In 2013, Emma Nyra was voted the "Most Promising Act to Watch" at the 2013 edition of the Nigeria Entertainment Awards. Emma Nyra went on to release several singles which saw her touring the United States and Canada between 2013 and 2014. She has worked with the likes of Davido, Patoranking, and Olu Maintain among others. In 2015, Emma Nyra was listed on "notJustOks" list of 15 Artists to Watch in 2015. Her debut studio album titled Emma Nyra Hot Like Fiya Vol. 1 is yet to be released.

===Film ===
Apart from music, Emma Nyra is also an actress. She has appeared in films such as American Driver, Rebound, and The Re-Union.

==Exit from Made Men Music==
In 2014, Emma Nyra ended her recording contract with Made Men Music Group. While the press hinted on relationship issues, Emma Nyra cited "abuse with physical and verbal force" from her then manager Ubi Franklin as the reason why she left the label imprint.

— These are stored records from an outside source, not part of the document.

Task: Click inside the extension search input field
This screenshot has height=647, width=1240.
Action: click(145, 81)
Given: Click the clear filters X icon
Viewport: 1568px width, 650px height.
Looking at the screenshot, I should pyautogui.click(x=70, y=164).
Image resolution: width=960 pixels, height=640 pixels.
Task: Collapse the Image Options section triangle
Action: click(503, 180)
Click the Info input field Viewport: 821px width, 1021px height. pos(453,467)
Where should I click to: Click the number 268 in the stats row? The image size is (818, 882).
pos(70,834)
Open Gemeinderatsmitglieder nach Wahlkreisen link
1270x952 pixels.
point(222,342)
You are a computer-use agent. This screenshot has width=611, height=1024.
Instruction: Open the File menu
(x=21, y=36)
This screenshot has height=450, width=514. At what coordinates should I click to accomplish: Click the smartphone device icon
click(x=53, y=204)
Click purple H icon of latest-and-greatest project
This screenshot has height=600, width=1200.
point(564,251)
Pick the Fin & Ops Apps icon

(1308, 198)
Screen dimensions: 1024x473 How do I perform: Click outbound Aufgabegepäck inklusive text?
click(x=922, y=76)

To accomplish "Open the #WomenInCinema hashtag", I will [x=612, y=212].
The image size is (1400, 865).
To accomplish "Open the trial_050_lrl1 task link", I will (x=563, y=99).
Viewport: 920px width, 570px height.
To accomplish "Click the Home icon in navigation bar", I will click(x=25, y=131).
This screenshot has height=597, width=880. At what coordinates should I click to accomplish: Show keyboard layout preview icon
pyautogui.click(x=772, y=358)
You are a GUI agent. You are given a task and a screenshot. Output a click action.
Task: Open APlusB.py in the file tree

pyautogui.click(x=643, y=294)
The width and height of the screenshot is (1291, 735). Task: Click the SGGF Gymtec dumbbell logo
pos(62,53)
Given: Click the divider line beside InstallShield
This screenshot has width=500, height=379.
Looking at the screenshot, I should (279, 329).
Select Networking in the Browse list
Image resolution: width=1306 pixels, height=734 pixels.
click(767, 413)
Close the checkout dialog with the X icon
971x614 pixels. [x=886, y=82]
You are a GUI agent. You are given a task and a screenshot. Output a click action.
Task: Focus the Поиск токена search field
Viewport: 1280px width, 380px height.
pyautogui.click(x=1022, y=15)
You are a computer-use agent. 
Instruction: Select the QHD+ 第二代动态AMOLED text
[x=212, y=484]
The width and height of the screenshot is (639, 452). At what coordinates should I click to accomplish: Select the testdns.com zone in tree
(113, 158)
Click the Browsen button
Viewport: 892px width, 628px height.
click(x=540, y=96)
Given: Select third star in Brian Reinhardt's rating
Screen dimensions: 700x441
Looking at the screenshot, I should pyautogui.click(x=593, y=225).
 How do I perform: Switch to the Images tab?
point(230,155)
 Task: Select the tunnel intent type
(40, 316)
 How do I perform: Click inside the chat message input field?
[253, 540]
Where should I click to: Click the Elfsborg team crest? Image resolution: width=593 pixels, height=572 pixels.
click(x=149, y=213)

The allegations were however denied by Ubi Franklin.

==Discography==

===Studio albums===

List of studio albums, with selected chart positions
| Title | Album details | Peak chart positions |  |  |  | Certifications | Sales |
| NGR | RSA | GHA | UK |
| Love Vs. Money, Vol. 1 | Released: August 3, 2016; Label: Nyra Nation; Format: CD, digital download; | – | — | — | — |  |  |
"—" denotes a recording that did not chart or was not released in that territory.

===Compilation albums===

List of studio albums, with selected chart positions
| Title | Album details | Peak chart positions |  |  |  | Certifications | Sales |
| NGR | RSA | GHA | UK |
| The Evolution (with Made Men Music Group) | Released: May 29, 2014; Label: Made Men Music; Format: CD, digital download; | – | — | — | — |  |  |
"—" denotes a recording that did not chart or was not released in that territory.

===Singles===
- As lead artist

List of singles as lead artist, with selected chart positions and certifications, showing year released and album name
Title: Year; Peak chart positions; Certifications; Album
NGA: GHA; RSA; AUS; UK; US; US R&B/HH
"Do It" (featuring Eno Will): 2011; –; –; —; —; —; —; —; Non-album singles
"Everything I Do": –; –; —; —; —; —; —
"Everything I Do" (featuring Iyanya): 2012; –; –; —; —; —; —; —
"Ori Mi Wu": –; –; —; —; —; —; —
"Kere Shere": 2013; –; –; —; —; —; —; —
"Elele" (featuring Davido): 2014; –; –; —; —; —; —; —
"For Your Matter": –; –; —; —; —; —; —
"For Your Matter (Remix)" (featuring Patoranking): 2015; –; –; —; —; —; —; —
"—" denotes a recording that did not chart or was not released in that territory.

- Promotional singles

List of singles as lead artist, with selected chart positions and certifications, showing year released and album name
Title: Year; Peak chart positions; Certifications; Album
NGA: GHA; RSA; AUS; UK; US; US R&B/HH
"Say Yeah" (TripleMG featuring Iyanya, Emma Nyra, Tekno Miles, Selebobo & Baci): 2014; –; –; —; —; —; —; —; The Evolution
"Amigo": –; –; —; —; —; —; —; Non-album singles
"Vex" (with Cynthia Morgan & Victoria Kimani): 2015; –; –; —; —; —; —; —
"—" denotes a recording that did not chart or was not released in that territory.

==Filmography==
- Rebound
- The Re-Union
- American Driver

==Awards and nominations==

| Year | Award ceremony | Prize | Result | Ref |
|---|---|---|---|---|
| 2013 | 2013 Nigeria Entertainment Awards | Most Promising Act to Watch | Won |  |

== Personal life ==
In August 2018, Emma Nyra gave birth to twins, daughter Alexandria and son Alexander.